Objectives: Elevated circulating levels of interleukin 6 (IL-6) have been associated with cancer metastasis. IL-6 binds either to membrane or to soluble IL-6 receptor (IL-6sR), which then induces homodimerization of gp130 that activates downstream signaling. We tested the hypothesis that preoperative plasma IL-6 and IL-6sR levels are associated with prostate cancer stage, progression, and metastasis after radical prostatectomy.
Methods: Plasma levels of IL-6 and IL-6sR were measured in 120 consecutive patients who underwent radical prostatectomy for clinically localized prostate cancer, 44 healthy men without any cancer, 19 men with prostate cancer metastatic to the regional lymph nodes, and 10 men with prostate cancer metastatic to bone.
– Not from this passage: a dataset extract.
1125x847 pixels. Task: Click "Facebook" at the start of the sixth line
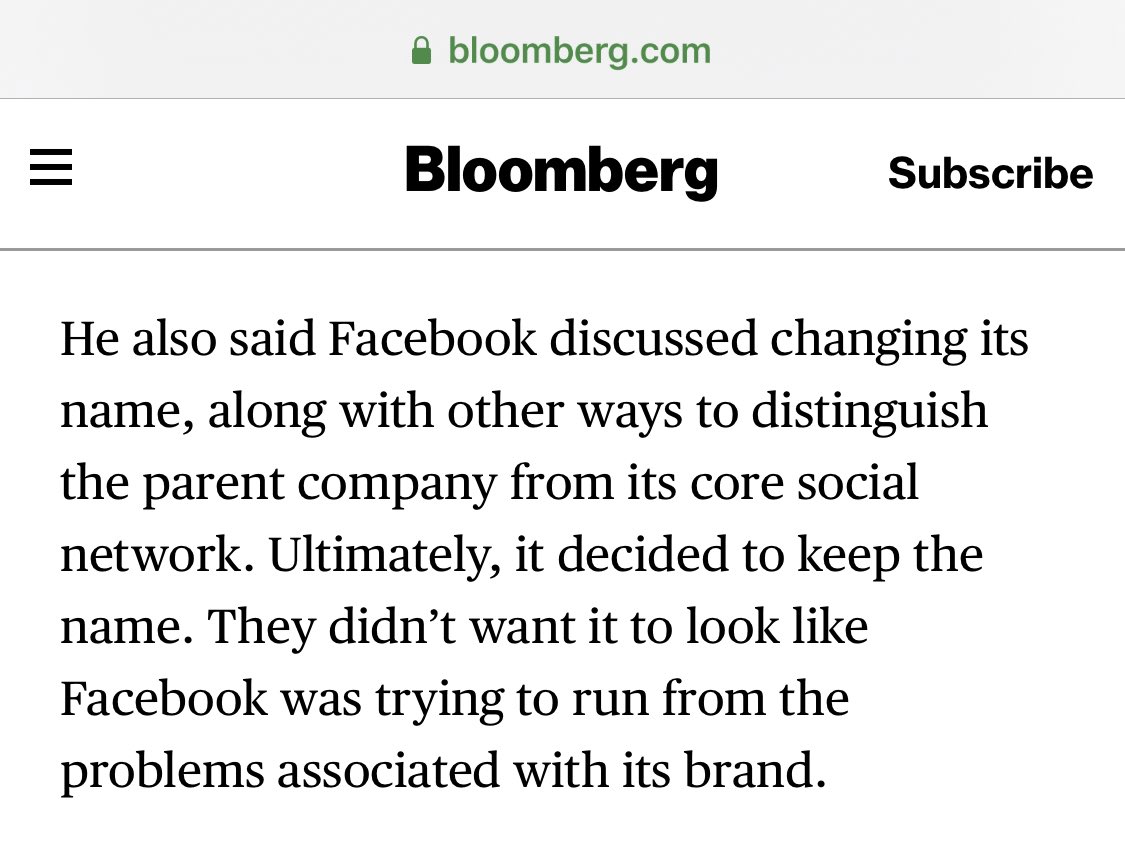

Results: Plasma IL-6 and IL-6sR levels were highest in patients with bone metastases (P <0.001). The preoperative IL-6 and IL-6sR levels were associated with the preoperative prostate-specific antigen (PSA) level (P </=0.041), prostatectomy tumor volume (P </=0.048), and final Gleason sum (P </=0.042). The preoperative IL-6 and IL-6sR levels and biopsy Gleason sum were independent predictors of PSA progression (P </=0.029). However, in a model that included both IL-6 and IL-6sR, only IL-6sR and the biopsy Gleason sum predicted progression (P </=0.040). In patients whose disease progressed, the preoperative IL-6 and IL-6sR levels were highest in those with presumed aggressive failure (P </=0.042).
Conclusions: Plasma IL-6 and IL-6sR levels were dramatically elevated in the men with prostate cancer metastatic to bone. In patients with clinically localized prostate cancer, the preoperative plasma IL-6 and IL-6sR levels independently predicted biochemical progression after surgery, presumably because of an association with occult metastatic disease present at the time of radical prostatectomy.